The City of Normandy Park’s adoption of Ordinance No. 742, specifically the low-density and medium-density FLUM designations in the 2004 Plan Update, was clearly erroneous and did not comply with compliance review requirements of RCW 36.70A.130 and these Plan Update designations do not comply with RCW 36.70A.110 [permit urban densities] and were not guided by Goal 1 – RCW 36.70A.020(1) 38[encourage development in urban areas where infra structure exists]. Therefore, the Board will remand the Plan Update, directing the City of Normandy Park to comply with the goals and requirements of the Act.

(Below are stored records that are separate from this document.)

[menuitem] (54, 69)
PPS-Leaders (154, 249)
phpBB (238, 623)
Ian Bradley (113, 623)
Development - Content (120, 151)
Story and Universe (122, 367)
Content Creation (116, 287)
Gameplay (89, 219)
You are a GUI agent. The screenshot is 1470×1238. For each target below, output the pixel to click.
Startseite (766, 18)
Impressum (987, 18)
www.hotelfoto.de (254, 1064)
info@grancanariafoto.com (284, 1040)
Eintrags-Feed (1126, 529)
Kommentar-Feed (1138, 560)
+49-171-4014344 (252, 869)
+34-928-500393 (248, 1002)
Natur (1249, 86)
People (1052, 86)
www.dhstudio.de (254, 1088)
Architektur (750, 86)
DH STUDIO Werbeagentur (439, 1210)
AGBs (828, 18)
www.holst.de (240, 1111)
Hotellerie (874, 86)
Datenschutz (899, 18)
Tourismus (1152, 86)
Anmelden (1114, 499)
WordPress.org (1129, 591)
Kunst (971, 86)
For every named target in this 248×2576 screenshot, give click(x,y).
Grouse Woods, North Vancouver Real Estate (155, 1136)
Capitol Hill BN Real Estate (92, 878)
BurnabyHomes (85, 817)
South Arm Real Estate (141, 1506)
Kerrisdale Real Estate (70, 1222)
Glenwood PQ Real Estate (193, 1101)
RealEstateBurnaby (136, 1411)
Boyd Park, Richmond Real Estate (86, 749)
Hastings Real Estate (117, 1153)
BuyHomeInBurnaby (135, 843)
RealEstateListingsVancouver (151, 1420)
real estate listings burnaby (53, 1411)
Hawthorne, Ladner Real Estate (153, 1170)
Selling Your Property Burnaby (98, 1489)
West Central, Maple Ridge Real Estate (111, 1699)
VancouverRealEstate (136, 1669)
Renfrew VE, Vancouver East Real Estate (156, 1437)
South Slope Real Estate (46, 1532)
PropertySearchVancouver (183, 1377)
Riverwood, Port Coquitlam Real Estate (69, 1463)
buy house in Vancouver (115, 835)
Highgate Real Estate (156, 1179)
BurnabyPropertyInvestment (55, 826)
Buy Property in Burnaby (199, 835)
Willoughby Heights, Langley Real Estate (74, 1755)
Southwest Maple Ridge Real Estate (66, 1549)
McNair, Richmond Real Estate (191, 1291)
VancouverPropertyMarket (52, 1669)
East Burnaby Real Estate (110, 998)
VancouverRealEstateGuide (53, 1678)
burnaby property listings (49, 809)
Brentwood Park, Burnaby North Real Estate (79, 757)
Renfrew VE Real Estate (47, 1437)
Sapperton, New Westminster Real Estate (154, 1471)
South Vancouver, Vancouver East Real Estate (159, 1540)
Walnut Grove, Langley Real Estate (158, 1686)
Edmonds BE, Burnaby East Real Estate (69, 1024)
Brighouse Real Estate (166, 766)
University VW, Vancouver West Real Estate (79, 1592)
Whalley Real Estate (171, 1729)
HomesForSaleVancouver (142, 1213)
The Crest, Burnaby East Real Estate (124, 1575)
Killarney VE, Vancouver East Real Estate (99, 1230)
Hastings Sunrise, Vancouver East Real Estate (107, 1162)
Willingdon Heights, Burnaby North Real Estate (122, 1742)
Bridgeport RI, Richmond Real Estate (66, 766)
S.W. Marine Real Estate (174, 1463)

V. REQUESTS FOR INVALIDITY

The Board has previously held that a request for invalidity is a prayer for relief and, as such, does not need to be framed in the PFR as a legal issue. See King County v. Snohomish County, CPSGMHB Case No. 03-3-0011, Final Decision and Order, (Oct. 13, 2003) at 18. Nevertheless, here, both Petitioners have framed the request for invalidity as a Legal Issue: • If noncompliance is found, then does the continued validity of the noncompliant

designations and or classifications substantially interfere with the goals of the GMA? [Kaleas]

• Does the adoption of the challenged provisions of Ordinance No. 742 substantially interfere with the goals of the Growth Management Act, thereby warranting invalidity?[1000 Friends of Washington]

See PHO, at 6.

38 As noted supra, a FLUM and zoning that make such lots nonconforming fails to “encourage urban development in urban areas” as required by RCW 36.70A.020(1).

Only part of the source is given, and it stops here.